0:08

So big data is when you need to store trillions or more objects.

For example, trillions of file addresses in Dropbox, or user profiles,

or emails and user accounts, for example, in Gmail or services like that.

And you need fast search and fast access to that data.

So hash tables, in general, is a good solution for

that problem because they give a constant time search access on average.

But for number of keys in the order of ten to the power of 12,

the amount of memory that a single hash table will store becomes too

big to store it in one computer and so we need to do something else,

we need to use more computers probably.

And the solution to this is distributed hash tables.

So the first idea for distributed hash table is the following,

just get more computers.

Get 1,000 computers.

If you are Google or Dropbox you can do that.

And then you will store your data on many computers.

And you will do the following.

You create a hash table on each of those computers.

And then you will separate the data between those computers.

So each computer will store its own part of the data.

And you need to determine quickly, and automatically, and

deterministically which computer should store some object O.

1:30

And there is a simple way, just compute some hash function of this object,

modular 1000, so we get basically a value from 0 to 999 for each object and

that will be the number of the computer which should store this object.

And then you send a request to that computer and search or modify

what you need to do with that object in the local hash table of that computer.

And that seems to already solve our problem because if a new

request comes you quickly compute the hash function on the object and

you know where to send your request.

And then that computer just looks up in its local hash table.

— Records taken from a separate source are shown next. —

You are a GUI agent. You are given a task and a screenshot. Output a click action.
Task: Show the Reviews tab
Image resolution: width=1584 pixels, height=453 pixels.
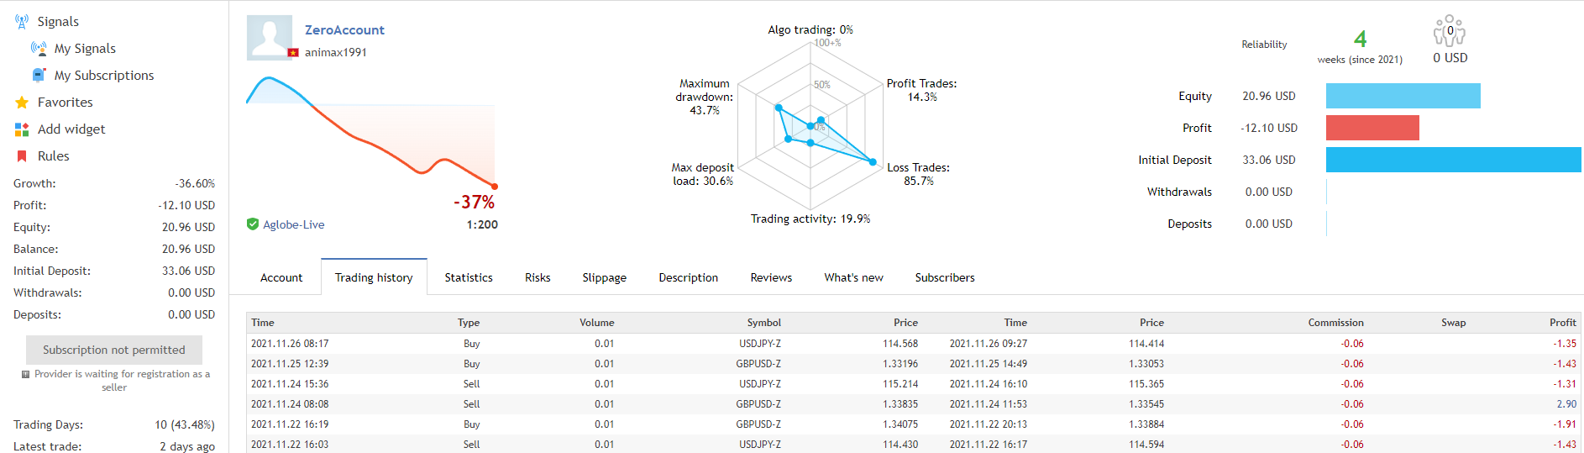tap(771, 277)
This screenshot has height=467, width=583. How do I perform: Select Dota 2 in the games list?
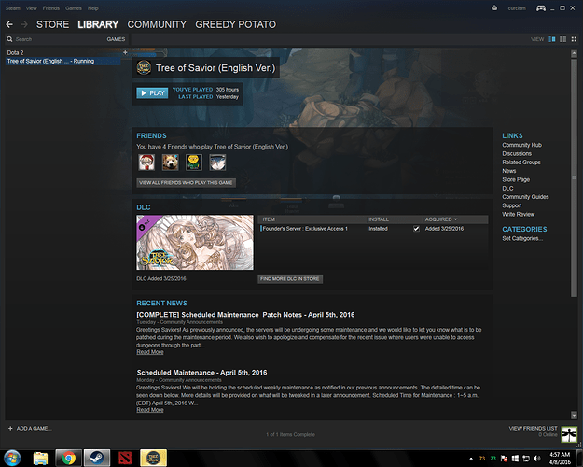[x=16, y=52]
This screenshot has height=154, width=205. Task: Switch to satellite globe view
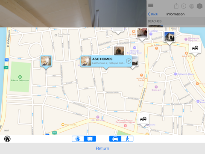78,139
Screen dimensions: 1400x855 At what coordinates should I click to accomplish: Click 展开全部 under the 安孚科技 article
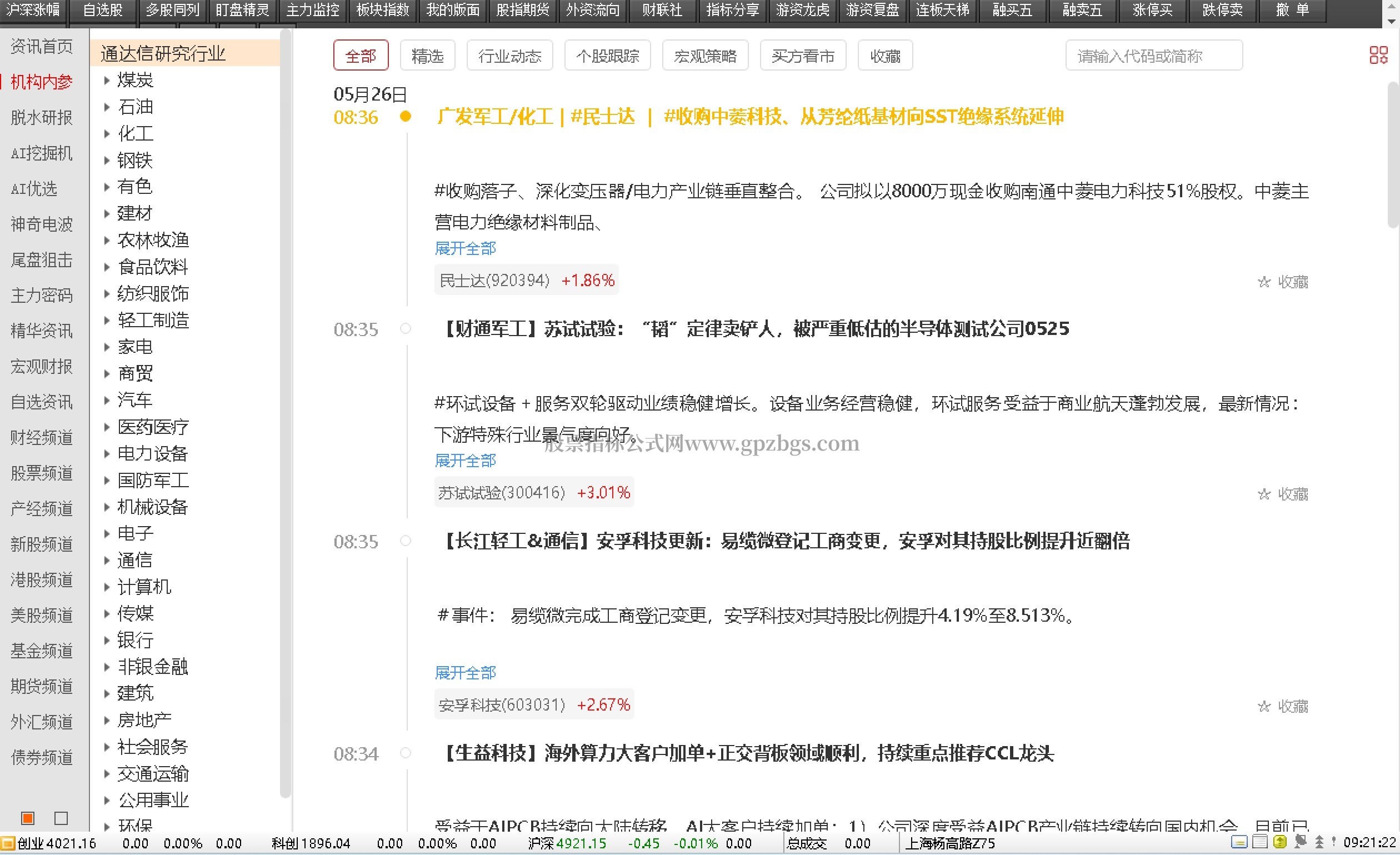(x=465, y=673)
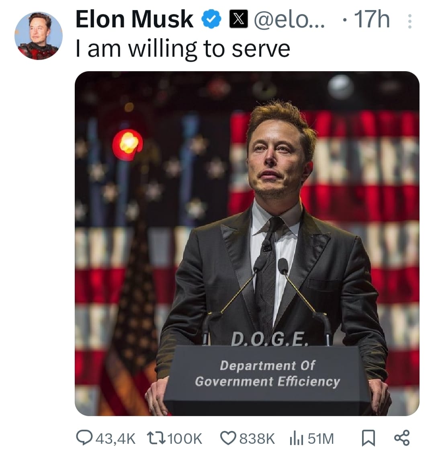Image resolution: width=434 pixels, height=453 pixels.
Task: Click the 100K reposts count
Action: click(185, 439)
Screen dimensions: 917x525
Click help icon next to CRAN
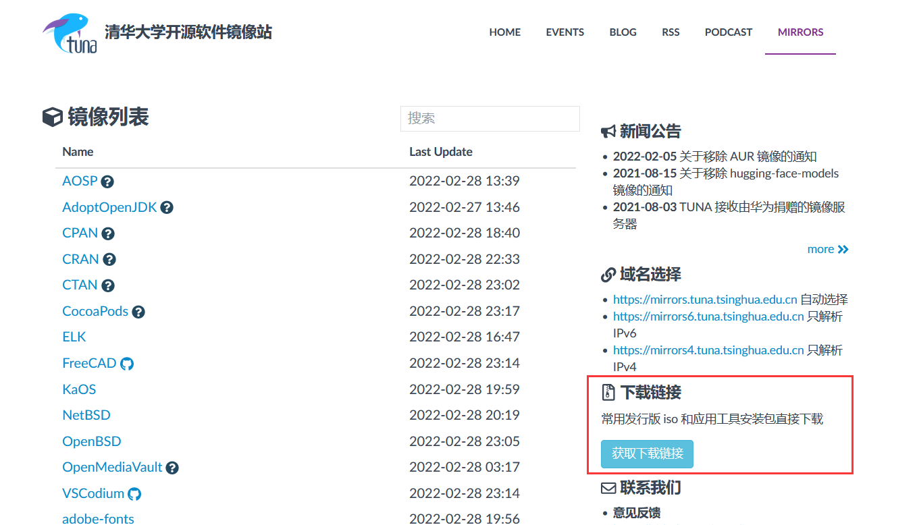click(x=109, y=260)
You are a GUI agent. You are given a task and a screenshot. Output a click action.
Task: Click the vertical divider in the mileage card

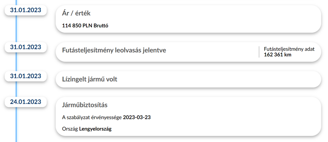pyautogui.click(x=259, y=52)
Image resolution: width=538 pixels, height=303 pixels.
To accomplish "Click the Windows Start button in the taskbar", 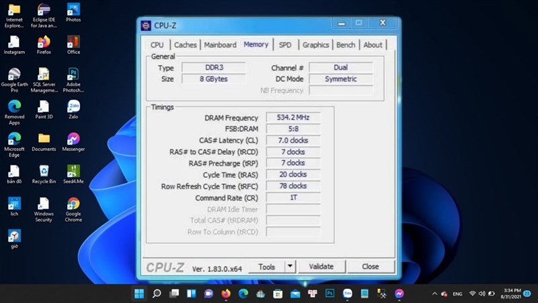I will [x=139, y=294].
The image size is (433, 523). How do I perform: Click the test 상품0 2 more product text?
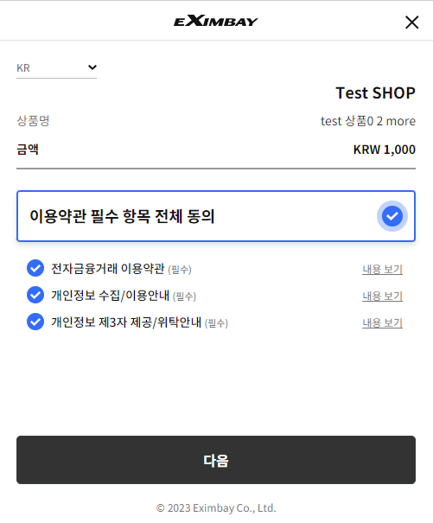(x=368, y=121)
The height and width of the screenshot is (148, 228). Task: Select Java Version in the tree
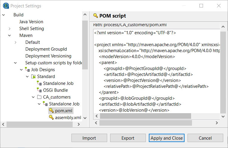[31, 22]
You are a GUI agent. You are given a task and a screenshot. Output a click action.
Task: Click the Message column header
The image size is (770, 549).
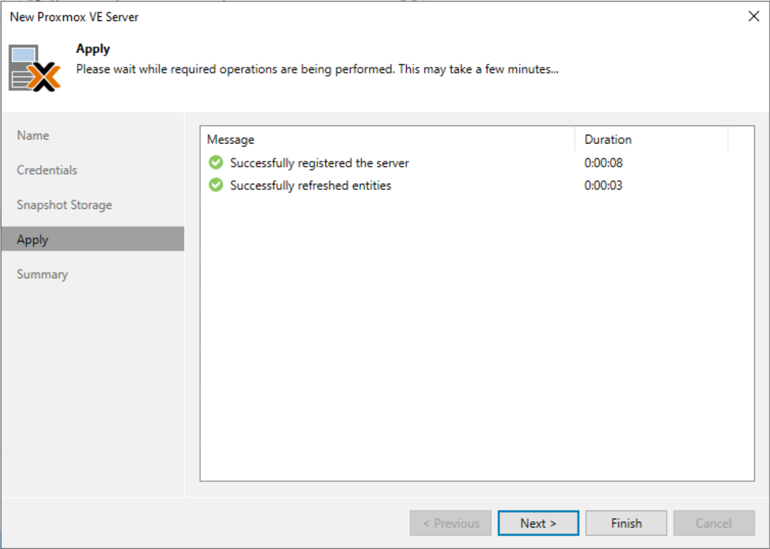[231, 139]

Each of the local hash tables can be 1,000 times less

than the total amount of data stored, and so it is scalable.

If you need more data, you just get more computers and everything works.

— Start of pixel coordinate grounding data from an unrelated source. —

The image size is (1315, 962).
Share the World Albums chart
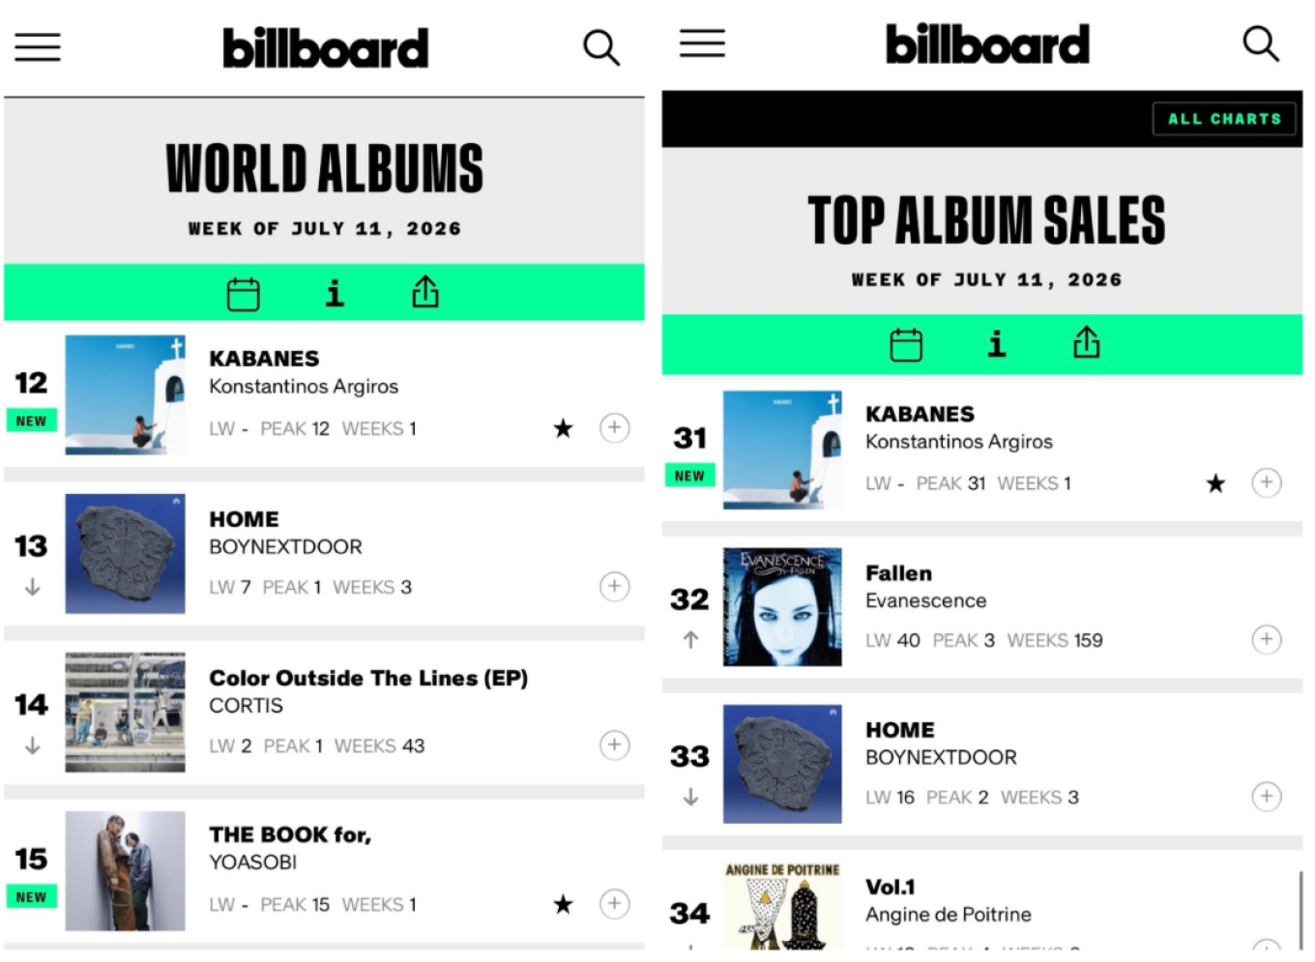pyautogui.click(x=425, y=291)
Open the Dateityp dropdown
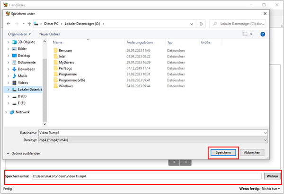Viewport: 284px width, 194px height. tap(152, 140)
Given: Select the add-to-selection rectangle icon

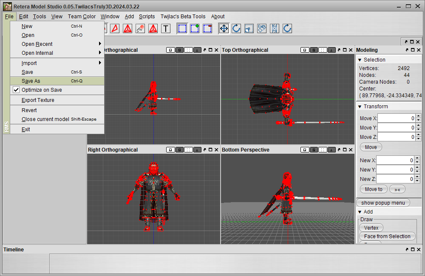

Still there are problems with this approach.

and the main problem is that computers sometimes break.

And especially if you have a lot of computers, then they break pretty often.

For example if a computer breaks once in two years on average, then if you have

1,000 computers, on average, more than one computer breaks every day.

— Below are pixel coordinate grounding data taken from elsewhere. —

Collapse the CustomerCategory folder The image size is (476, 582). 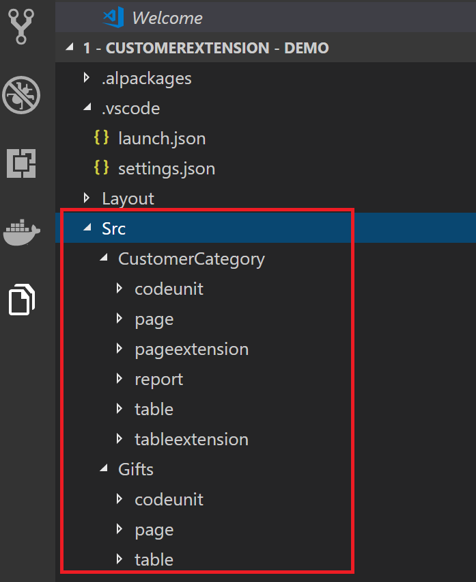(266, 259)
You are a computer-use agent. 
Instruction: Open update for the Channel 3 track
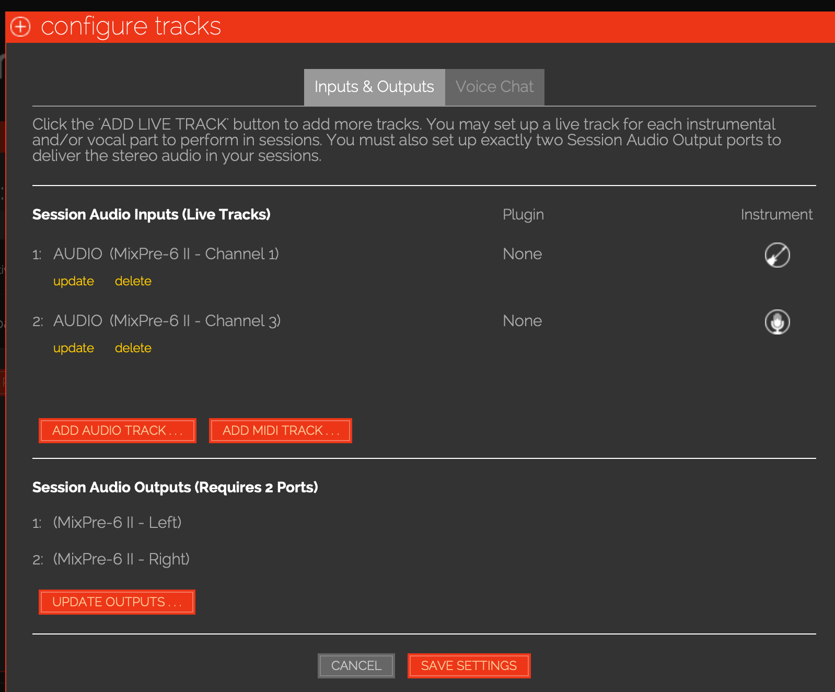click(74, 348)
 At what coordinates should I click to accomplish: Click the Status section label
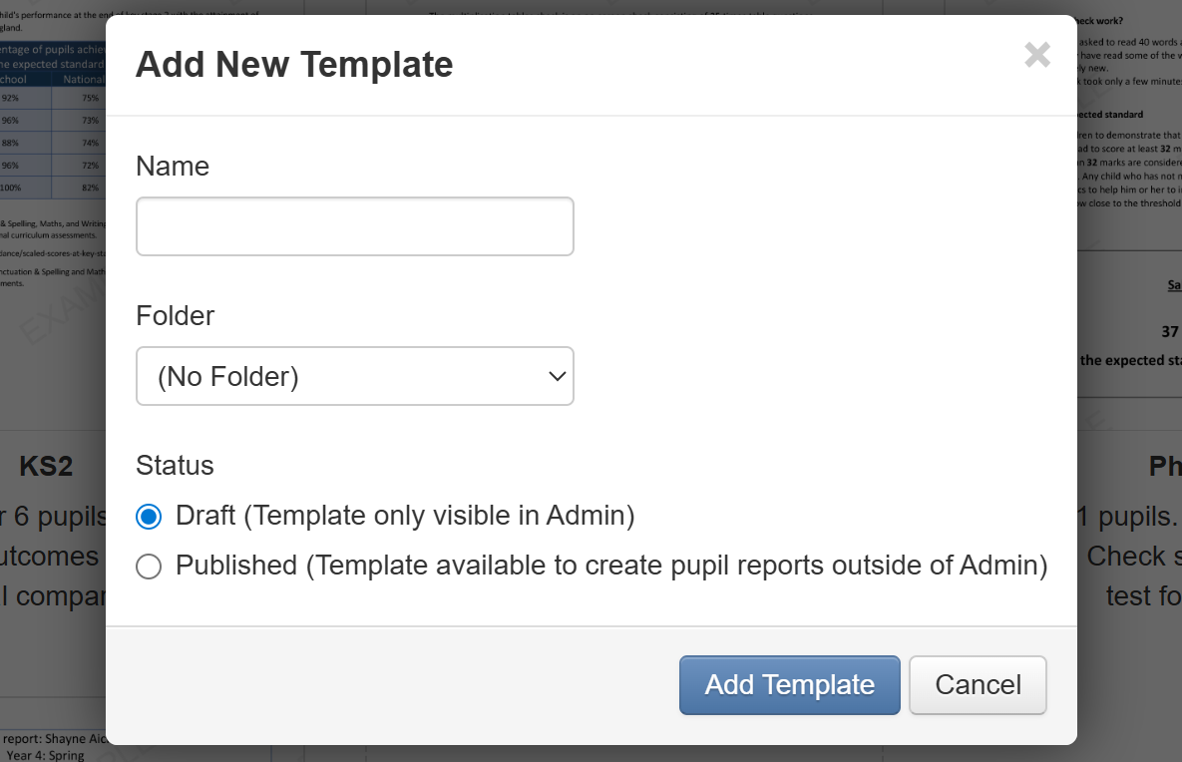(x=175, y=466)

Because there are less than 1,000 days in two years, and you have 1,000 computers.

So what do you do in that case?

You don't want to lose your user's data.

So you need to store several copies of the data.

So basically you can do it in a way that every computer stores each part of data.

Each part of data should be stored on several computers.

And what happens then when some computer breaks?

Well, luckily the data which is stored on this computer

is also stored somewhere else.

But if that's the only copy left after this computer broke, you also need to also

copy that data to some other computer, so that it is again stored in several places.

And you need to relocate the data from the broken computer and

also sometimes your service grows and you want to buy more computers.

You want to reply faster to your clients and

new computers are added to the cluster.

And then this formula take hash value of the object modular 1000.

And this is the number of computer on which your object is stored.

It no longer works.

Because the numbers of the computers always change.

New computers come in.

Broken computers come out.

And so you need something else.

3:51

And one way to solve this is called consistent hashing.

So first, we choose some hash function with sum cardinality m.

And we choose a circle, a regular circle, and

you put numbers from zero to m minus one on the circle in a clockwise order.

And then each object, O, is mapped

to some point on the circle corresponding to the number hash value of this object.

4:18

Which is from 0 to m- 1, so it always maps to some of the numbers on the circle.

And also, each computer ID is mapped to the same circle.

We hash the ID of the computer and

we get the number of the points to which this computer is mapped.

So let's look at the picture.

Here's our circle.

And, for example m is 12.

Then we put 12 points around the circle.

And we put numbers from 0 to 11 around the circle.

And then, objects, such as for example,

name Steve, can be mapped to some of those 12 points.

And if hash value of Steve is 9,

then Steve is mapped to the point with number 9.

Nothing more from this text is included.